Here is a query that should run on either system, and won't cause an error if Table2Id is not unique in Table1. It will return "duplicate" rows in that case, where the only difference is the source of the Table1.Column value:
SELECT Table2.*, Table1.Column AS tmp
FROM Table1
INNER JOIN Table2 ON Table1.Table2Id = Table2.Id
WHERE Table1.Column = 1
Perhaps if you shared what you were trying to accomplish we could help you write a query that does it.
SELECT *
FROM (
SELECT t.*,
(
SELECT Table1.Column
FROM Table1
INNER JOIN
Table2
ON Table1.Table2Id = Table2.Id
) as tmp
FROM Table2 t
) q
WHERE tmp = 1
This is valid syntax, but it will fail (both in MySQL and in SQL Server) if the subquery returns more than 1 row
What exactly are you trying to do?
Please provide some sample data and desired resultset.
I agree with Joel's solution but I want to discuss why your query would be a bad idea to use (even though the syntax is essentially valid). This is a correlated subquery. The first issue with these is that they don't work if the subquery could possibly return more than one value for a record. The second and more critical problem (in my mind) is that they must work row by row rather than on the set of data. This means they will virtually always affect performance. So correlated subqueries should almost never be used in a production system. In this simple case, the join Joel showed is the correct solution.
If the subquery is more complicated, you may want to turn it into a derived table instead (this also fixes the more than one value associated to a record problem). While a derived table looks a lot like a correlated subquery to the uninitated, it does not perform the same way because it acts on the set of data rather than row-by row and thus will often be significantly faster. You are essentially making the query a table in the join.
Below is an example of your query re-written as a derived table. (Of course in production code you would not use select * either especially in a join, spell out the fields you need)
SELECT *
FROM Table2 t2
JOIN
(SELECT Table1.[Column], Table1.Table2Id as tmp
FROM Table1
INNER JOIN Table2 ON Table1.Table2Id = Table2.Id ) as t
ON t.Table2Id = Table2.Id
WHERE tmp = 1
You've already got a variety of answers, some of them more useful than others. But to answer your question directly:
No, SQL Server will not allow you to reference the column alias (defined in the select list) in the predicate (the WHERE clause). I think that is sufficient to answer the question you asked.
Additional details:
(this discussion goes beyond the original question you asked.)
As you noted, there are several workarounds available.
Most problematic with the query you posted (as others have already pointed out) is that we aren't guaranteed that the subquery in the SELECT list returns only one row. If it does return more than one row, SQL Server will throw a "too many rows" exception:
Subquery returned more than 1 value.

::::::::::

#### Written instruction
From the SQL thread above, pull out the stretch from "If the subquery is" through "fields you need)" word for word.

#### Data shown

::::::::::

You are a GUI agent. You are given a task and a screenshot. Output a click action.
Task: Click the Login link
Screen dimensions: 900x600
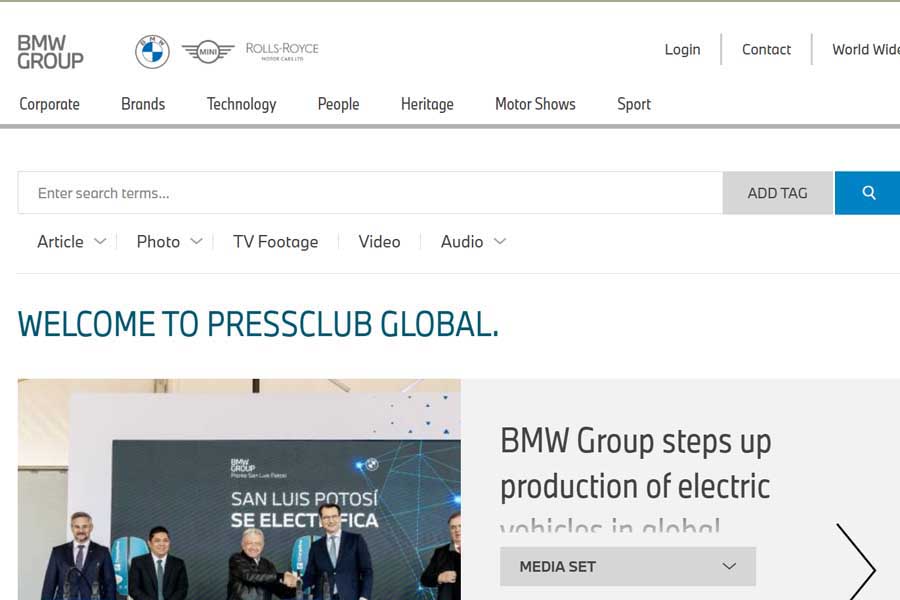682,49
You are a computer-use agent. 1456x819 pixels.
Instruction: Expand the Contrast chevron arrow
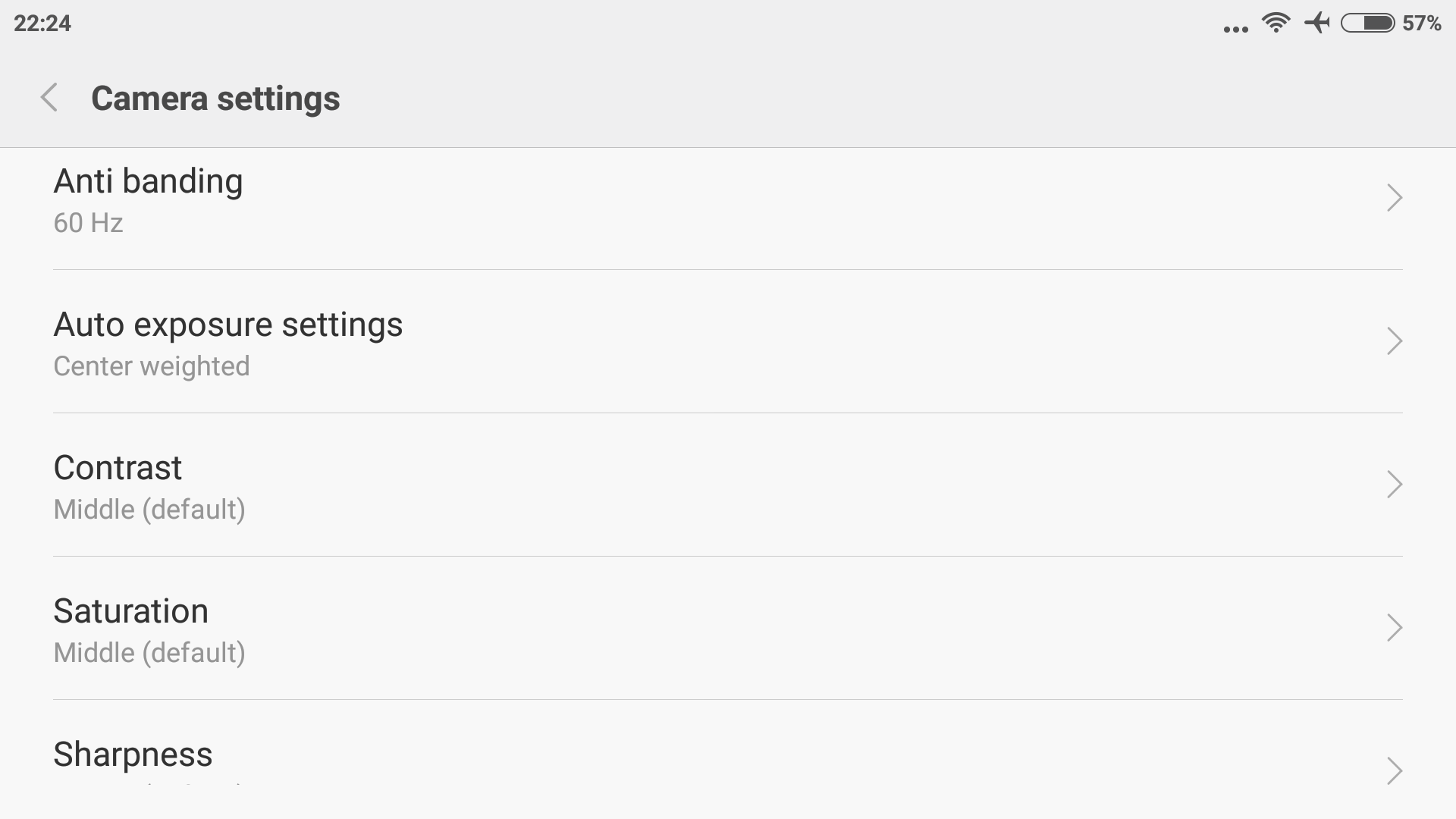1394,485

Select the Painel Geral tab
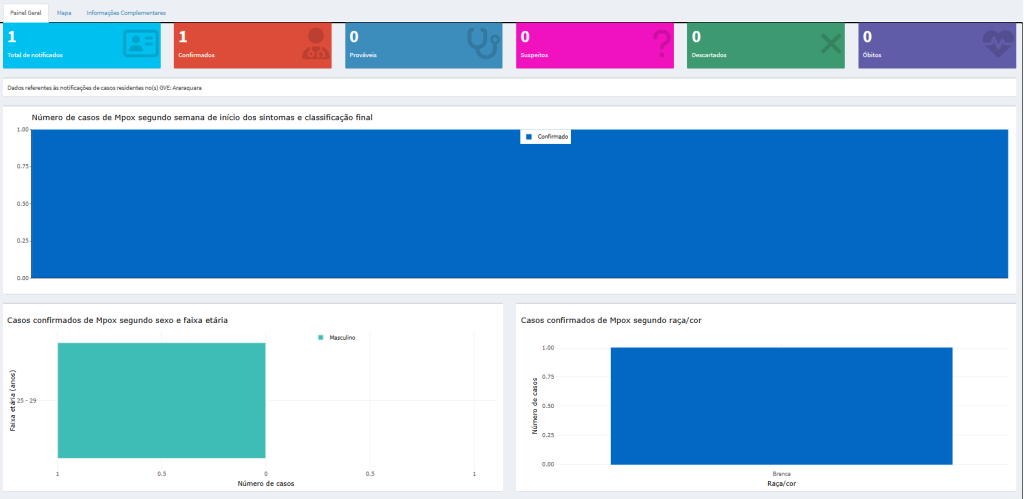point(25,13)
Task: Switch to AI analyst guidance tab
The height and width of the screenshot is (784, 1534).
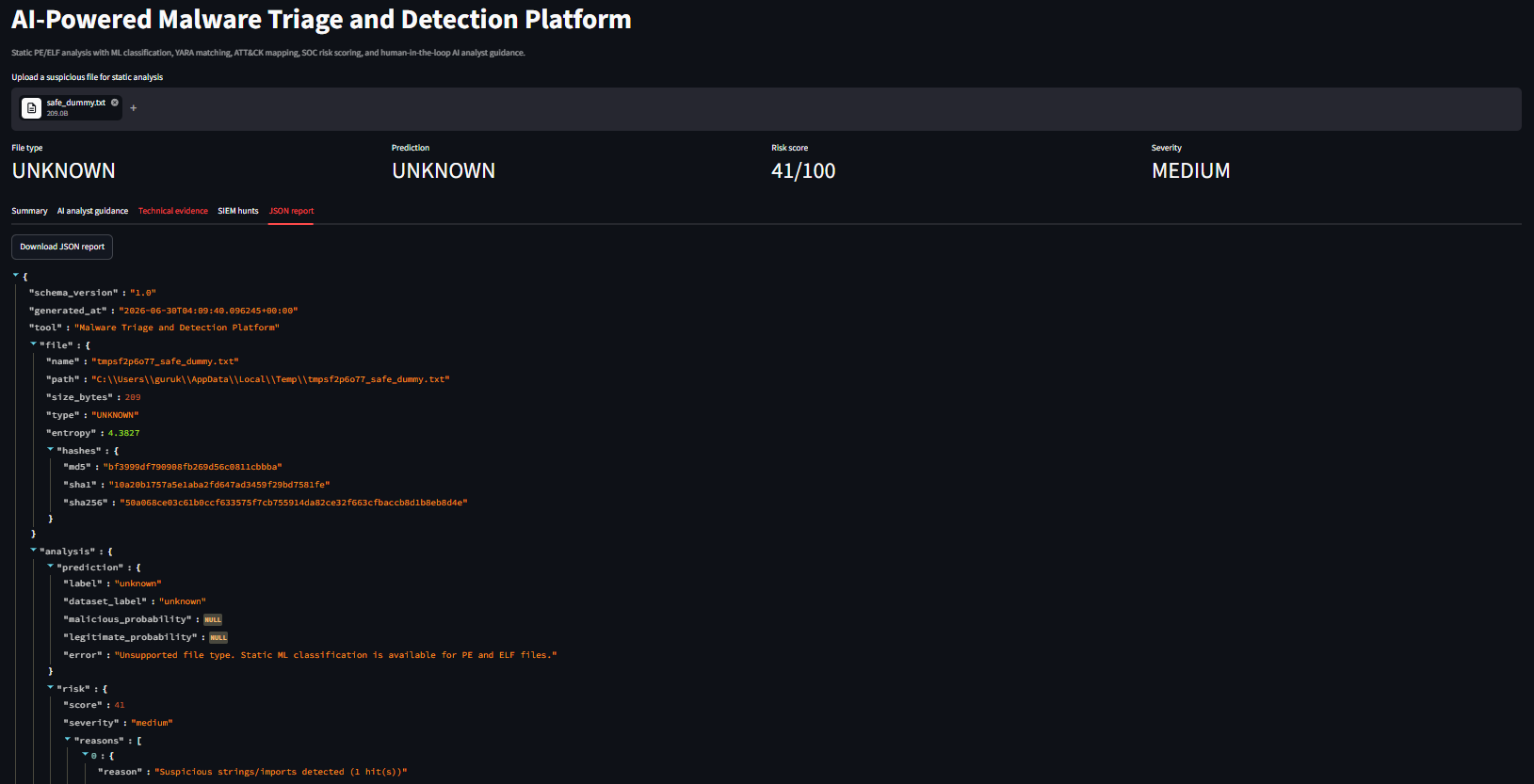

::::::::::

#### Finished task
If the subquery is more complicated, you may want to turn it into a derived table instead (this also fixes the more than one value associated to a record problem). While a derived table looks a lot like a correlated subquery to the uninitated, it does not perform the same way because it acts on the set of data rather than row-by row and thus will often be significantly faster. You are essentially making the query a table in the join.
Below is an example of your query re-written as a derived table. (Of course in production code you would not use select * either especially in a join, spell out the fields you need)